◆ **TEXT SEGMENT**:
.....
Classic programming

Sean Caron scaron at umich.edu
Fri Aug 7 17:21:25 CDT 2015


I love this list, I always learn so many interesting things ... reading the
article on SynthesisOS now; a few pages in, it sounds like an early attempt
at building a reflective operating system? Neat. I wonder if the Quamachine
still exists? :O

Best,

Sean


On Fri, Aug 7, 2015 at 6:11 PM, Sean Conner <spc at conman.org> wrote:

> It was thus said that the Great Eric Christopherson once stated:
> > Is there a subset of this group for people who like to program in
> > languages or language implementations or libraries that are no longer
> > in common mainstream use? Or other groups for such a thing?
>
>   I am to some degree, although I like to look at such langauges for ideas
> and not to use.  I find K&R C (pre-ANSI) too horrible a language to
> use [1] but even in worse languages there are some neat (if also
> horrifying)
> ideas [2].
>
>   But I'm also interested in older software as well.  One of my "when I get
> around to it" projects is playing with the Viola web browser [4].  Written
> in the early 90s, it *barely* compiles on a 32-bit Unix system and while it
> may compile on a 64-bit system, it's unrunnable [5].  It has a scripting
> language built in, but it is its own scripting language that is quite
> annoying to actually use. I've been trying to update the code so it will at
> least run on modern systems, and then next, replace the scripting language
> with something more reasonable.
.....
◆ **RECORDED DATA**:
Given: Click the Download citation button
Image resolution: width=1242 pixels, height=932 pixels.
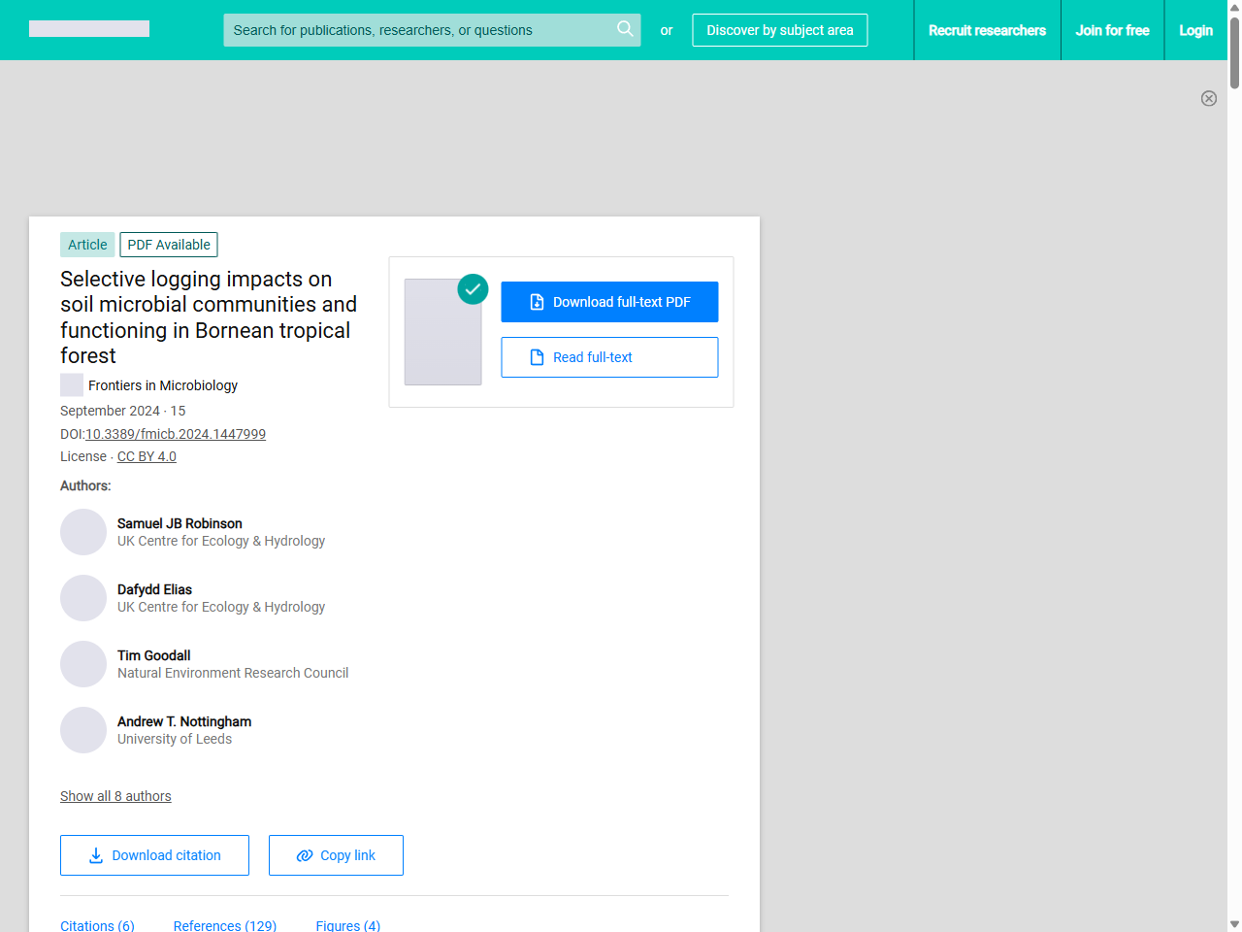Looking at the screenshot, I should (154, 855).
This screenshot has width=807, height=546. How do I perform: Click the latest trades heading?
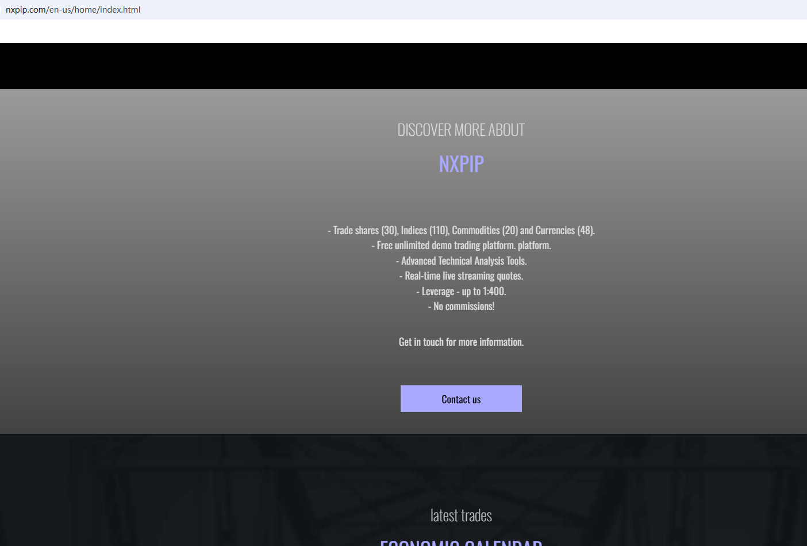tap(461, 516)
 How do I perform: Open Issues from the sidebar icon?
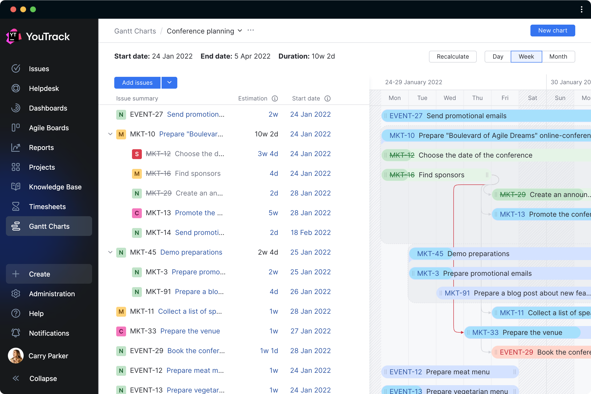coord(16,69)
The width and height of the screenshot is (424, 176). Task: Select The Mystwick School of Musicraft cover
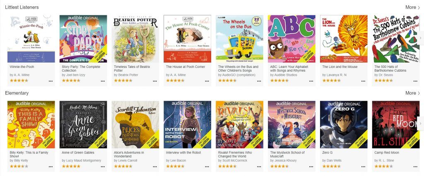pos(292,124)
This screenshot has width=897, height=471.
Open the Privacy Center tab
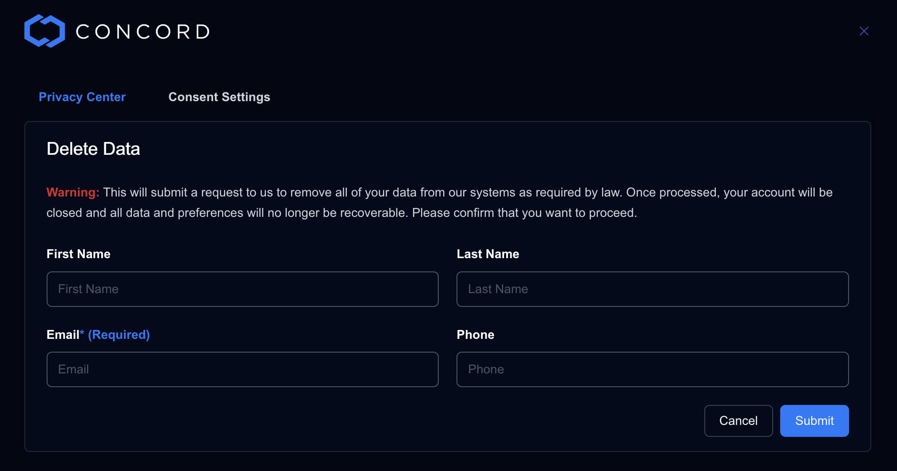[82, 97]
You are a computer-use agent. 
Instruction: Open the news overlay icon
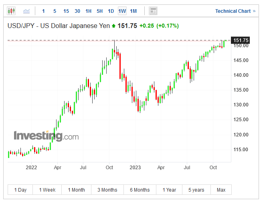click(153, 11)
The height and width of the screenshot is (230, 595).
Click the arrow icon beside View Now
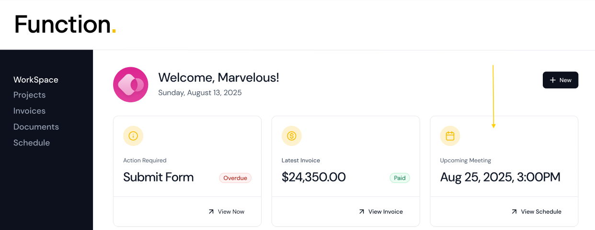click(x=211, y=211)
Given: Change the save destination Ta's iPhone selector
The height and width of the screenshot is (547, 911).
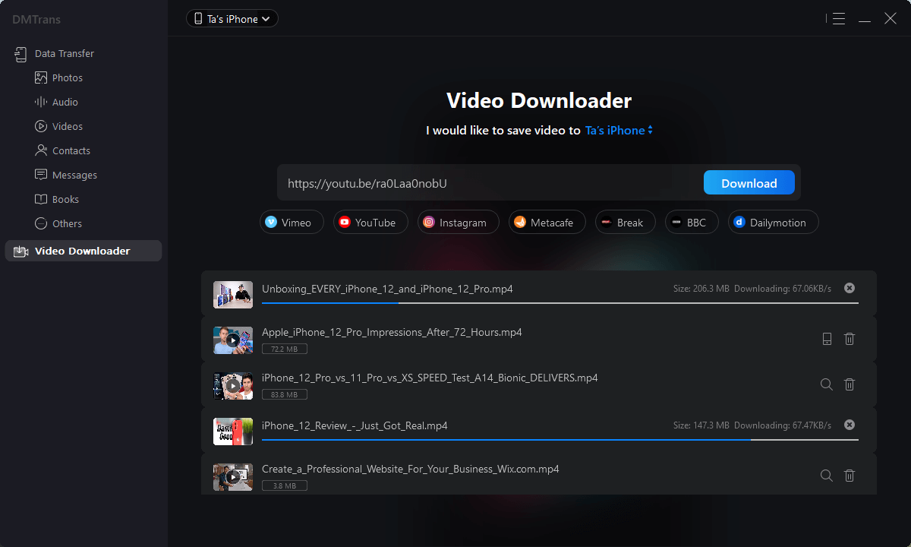Looking at the screenshot, I should pyautogui.click(x=618, y=131).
.....
Answer these questions from the post on classic programming:
(a) What operating system is the article being read in the first message about?
(b) Which web browser does one of Sean Conner's projects involve?
(c) On what kind of system does that browser compile but cannot run?
The rows are separate material and have no connection to the post.

(a) SynthesisOS
(b) The Viola web browser
(c) A 64-bit system